From: "Craig A(dot) James" <cjames(at)modgraph-usa(dot)com>
To: Merlin Moncure <mmoncure(at)gmail(dot)com>
Cc: pgsql-performance(at)postgresql(dot)org
Subject: Re: Basic Q on superfluous primary keys
Date: 2007-04-18 16:05:13
Message-ID: 462641B9.5020102@modgraph-usa.com
Views: Raw Message | Whole Thread | Download mbox | Resend email
Thread:
Lists: pgsql-performance

Merlin Moncure wrote:
>> Since the part number is NOT the primary key, duplicate part numbers
>> are not a problem. If you had instead used the part number as the
>> primary key, you'd be dead in the water.
>
> You are redefining the primary key to be (part_number,
> obsoletion_date). Now, if you had not anticipated that in the
> original design (likely enough), you do have to refactor queries that
> join on the table...so what? If that's too much work, you can use a
> view to take care of the problem (which may be a good idea anyways).
> *you have to refactor the system anyways because you are now allowing
> duplicate part numbers where previously (from the perspective of the
> user), they were unique *.
>
> The hidden advantage of pushing the full key through the database is
> it tends to expose holes in the application/business logic. Chances
> are some query is not properly distinguishing obsoleted parts and now
> the real problems come...surrogate keys do not remove complexity, they
> simply sweep it under the rug.

This really boils down to an object-oriented perspective. I have an object, a customer's catalog entry. It has properties such as catalog number, description, etc, and whether it's obsolete or not. Management of the object (its relation to other objects, its history, etc.) should NOT depend on the object's specific definition.
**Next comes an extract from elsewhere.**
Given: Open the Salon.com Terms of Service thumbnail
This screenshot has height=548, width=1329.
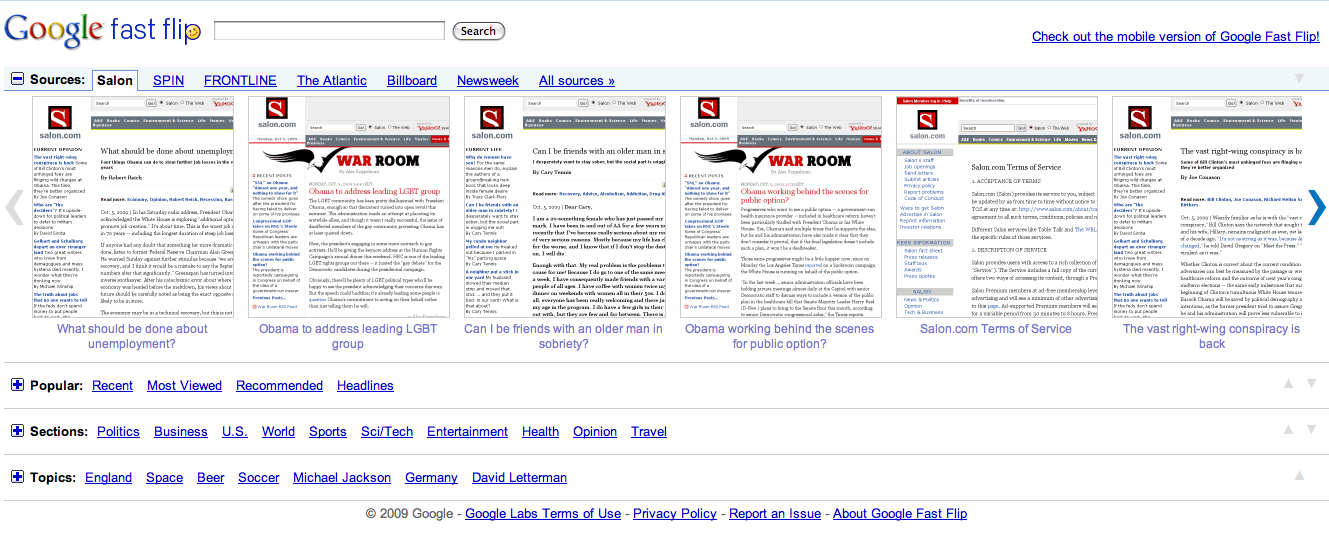Looking at the screenshot, I should tap(996, 207).

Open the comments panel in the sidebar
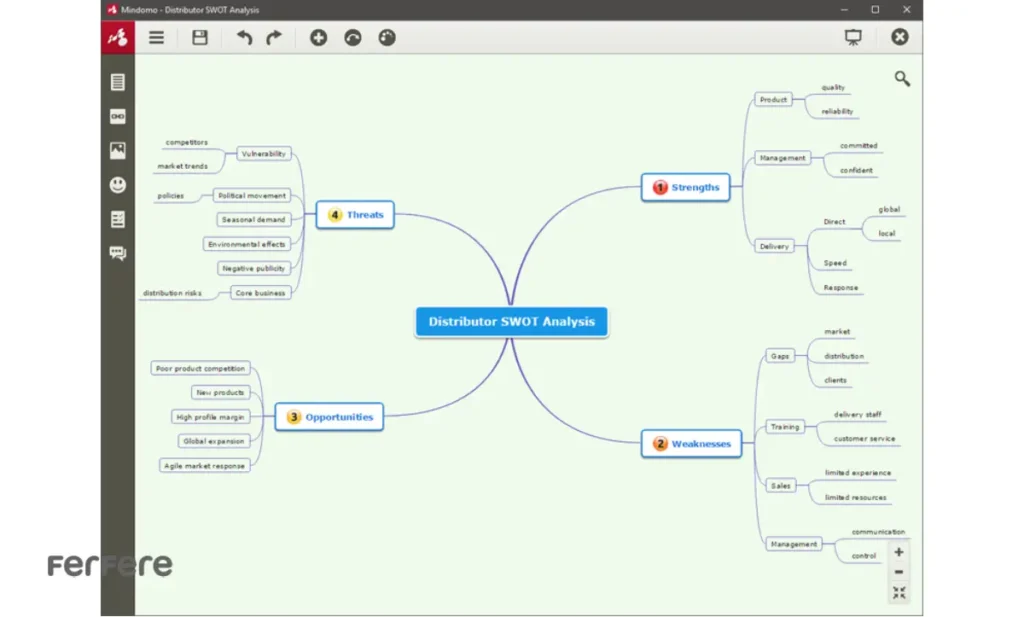pos(118,253)
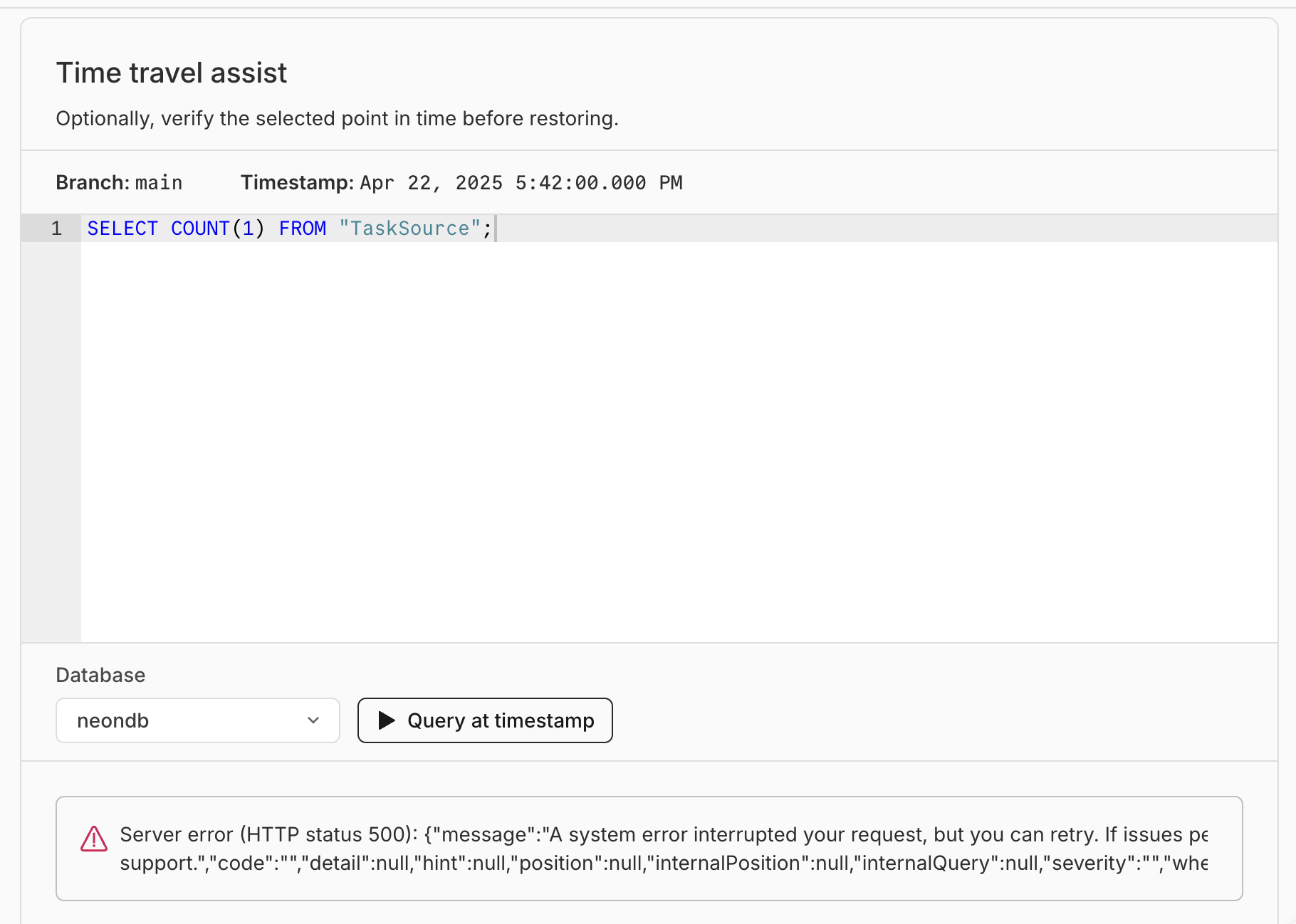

This is true whether the object is represented in Lisp, C++, Perl, or (in this case) an SQL schema. Good object oriented design abstracts the object and its behavior from management of the object. In C++, Perl, etc., we manage objects via a pointer or object reference. In SQL, we reference objects by an *arbitrary* integer that is effectively a pointer to the object.

What you're suggesting is that I should break the object-oriented encapsulation by pulling out specific fields of the object, exposing those internal object details to the applications, and spreading those details across the whole schema. And I argue that this is wrong, because it breaks encapsulation. By exposing the details of the object, if the details change, *all* of your relationships break, and all of your applications have to change. And I've never seen a system where breaking object-oriented encapsulation was a good long-term solution. Systems change, and object-oriented techniques were invented to help manage change.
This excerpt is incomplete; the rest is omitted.